1547. Minimum Cost to Cut a Stick

Problem Description

Given a wooden stick of length n units and an array cuts containing distinct positions where cuts should be made, find the minimum total cost to cut the stick. The cost of a cut is the length of the stick being cut. The order of cuts can be chosen to minimize the total cost.

Solution: Dynamic Programming (Interval DP)

This problem can be efficiently solved using dynamic programming with an interval DP approach.

1. Preprocessing:

  • Add 0 and n to the cuts array, representing the beginning and end of the stick.
  • Sort the cuts array in ascending order. This allows us to easily work with intervals.

2. DP State:

Let dp[i][j] represent the minimum cost to cut the stick within the interval [cuts[i], cuts[j]].

3. Base Case:

  • dp[i][i+1] = 0 for all i, as no cuts are needed for a single interval.

4. Recurrence Relation:

For an interval [cuts[i], cuts[j]], we need to make at least one cut. Let's say we make a cut at cuts[k], where i < k < j. This divides the interval into two subintervals: [cuts[i], cuts[k]] and [cuts[k], cuts[j]]. The cost of this cut is cuts[j] - cuts[i]. Therefore, the minimum cost for the interval [cuts[i], cuts[j]] is:

dp[i][j] = min(dp[i][k] + dp[k][j] + cuts[j] - cuts[i]) for all k such that i < k < j

5. Algorithm:

  • Iterate through intervals of increasing length.
  • For each interval, consider all possible cut positions within that interval.
  • Use the recurrence relation to compute the minimum cost for that interval.

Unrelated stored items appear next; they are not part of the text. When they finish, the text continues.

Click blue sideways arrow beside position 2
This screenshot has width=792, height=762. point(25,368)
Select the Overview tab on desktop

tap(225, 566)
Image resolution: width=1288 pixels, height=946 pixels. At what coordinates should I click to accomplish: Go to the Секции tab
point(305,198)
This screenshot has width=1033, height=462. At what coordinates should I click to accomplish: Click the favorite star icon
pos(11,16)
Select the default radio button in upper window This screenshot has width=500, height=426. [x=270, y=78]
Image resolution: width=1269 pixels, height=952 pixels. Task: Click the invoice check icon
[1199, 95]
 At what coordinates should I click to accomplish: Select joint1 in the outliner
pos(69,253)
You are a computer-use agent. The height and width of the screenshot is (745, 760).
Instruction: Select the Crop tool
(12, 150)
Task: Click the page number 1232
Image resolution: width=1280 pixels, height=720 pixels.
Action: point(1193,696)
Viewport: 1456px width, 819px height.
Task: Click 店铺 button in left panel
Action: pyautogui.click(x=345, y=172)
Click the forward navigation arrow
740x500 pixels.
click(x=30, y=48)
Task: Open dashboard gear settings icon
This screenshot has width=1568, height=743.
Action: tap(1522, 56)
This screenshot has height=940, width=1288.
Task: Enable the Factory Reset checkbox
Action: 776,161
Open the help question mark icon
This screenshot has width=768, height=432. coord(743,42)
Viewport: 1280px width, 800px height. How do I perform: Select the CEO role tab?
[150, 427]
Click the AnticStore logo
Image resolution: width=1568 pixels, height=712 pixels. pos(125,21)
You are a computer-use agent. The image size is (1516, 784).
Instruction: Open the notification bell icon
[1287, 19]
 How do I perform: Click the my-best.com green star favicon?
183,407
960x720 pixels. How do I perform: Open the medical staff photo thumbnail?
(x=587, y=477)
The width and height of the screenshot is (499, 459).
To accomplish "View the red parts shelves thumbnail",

6. Time and Space Complexity:

  • Time Complexity: O(m³), where m is the length of the cuts array after adding 0 and n. This is because we have three nested loops: one for the length of the interval, one for the starting index of the interval, and one for iterating through possible cut positions.
  • Space Complexity: O(m²), due to the dp table.

Code (Python)

def minCost(n: int, cuts: List[int]) -> int:
    cuts = [0] + cuts + [n]  # Add 0 and n to cuts
    cuts.sort()
    m = len(cuts)
    dp = [[0] * m for _ in range(m)]  # Initialize DP table
 
    for length in range(2, m):  # Iterate through interval lengths
        for i in range(m - length):
            j = i + length
            dp[i][j] = float('inf')  # Initialize with infinity
            for k in range(i + 1, j):  # Iterate through possible cut positions
                dp[i][j] = min(dp[i][j], dp[i][k] + dp[k][j] + cuts[j] - cuts[i])
 
    return dp[0][m - 1]  # Result is in dp[0][m-1]

Code (Java)

import java.util.*;
 
class Solution {
    public int minCost(int n, int[] cuts) {
        List<Integer> cutList = new ArrayList<>();
        for (int cut : cuts) {
            cutList.add(cut);
        }
        cutList.add(0);
        cutList.add(n);
        Collections.sort(cutList);
        int m = cutList.size();
        int[][] dp = new int[m][m];
 
        for (int len = 2; len < m; len++) {
            for (int i = 0; i < m - len; i++) {
                int j = i + len;
                dp[i][j] = Integer.MAX_VALUE;
                for (int k = i + 1; k < j; k++) {
                    dp[i][j] = Math.min(dp[i][j], dp[i][k] + dp[k][j] + cutList.get(j) - cutList.get(i));
                }
            }
        }
        return dp[0][m - 1];
    }
}

Other languages (C++, Go, TypeScript) would follow a similar structure, using their respective data structures and syntax. The core algorithmic idea remains the same.